What needs to be done >> Could all of the entries be written out exactly, with any pictures omitted?

━━━━━━━━━━━━━━━━━━━━━━━━━━━━━━

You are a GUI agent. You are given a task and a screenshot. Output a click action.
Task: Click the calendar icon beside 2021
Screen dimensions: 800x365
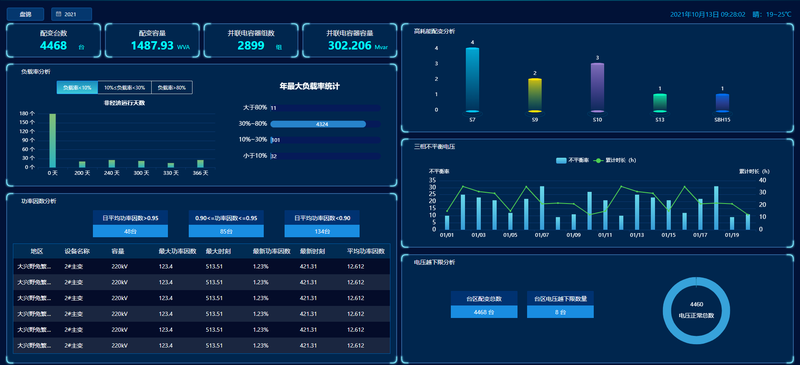click(x=59, y=14)
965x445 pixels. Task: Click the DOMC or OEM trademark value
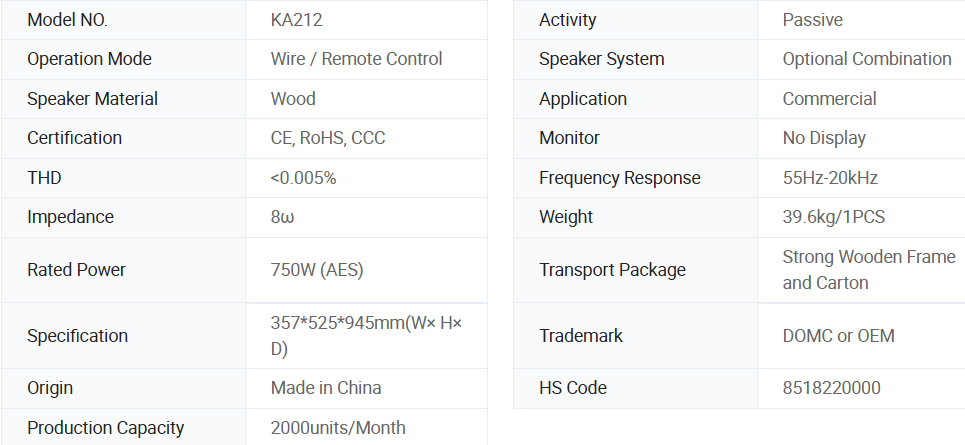coord(838,336)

━━━━━━━━━━━━━━━━━━━━━━━━━━━━━━

Written solution >>
You are a GUI agent. You are given a task and a screenshot. Output a click action.
Task: Click the calendar icon beside 2021
Screen dimensions: 800x365
click(x=59, y=14)
965x445 pixels. Task: Click the DOMC or OEM trademark value
coord(838,336)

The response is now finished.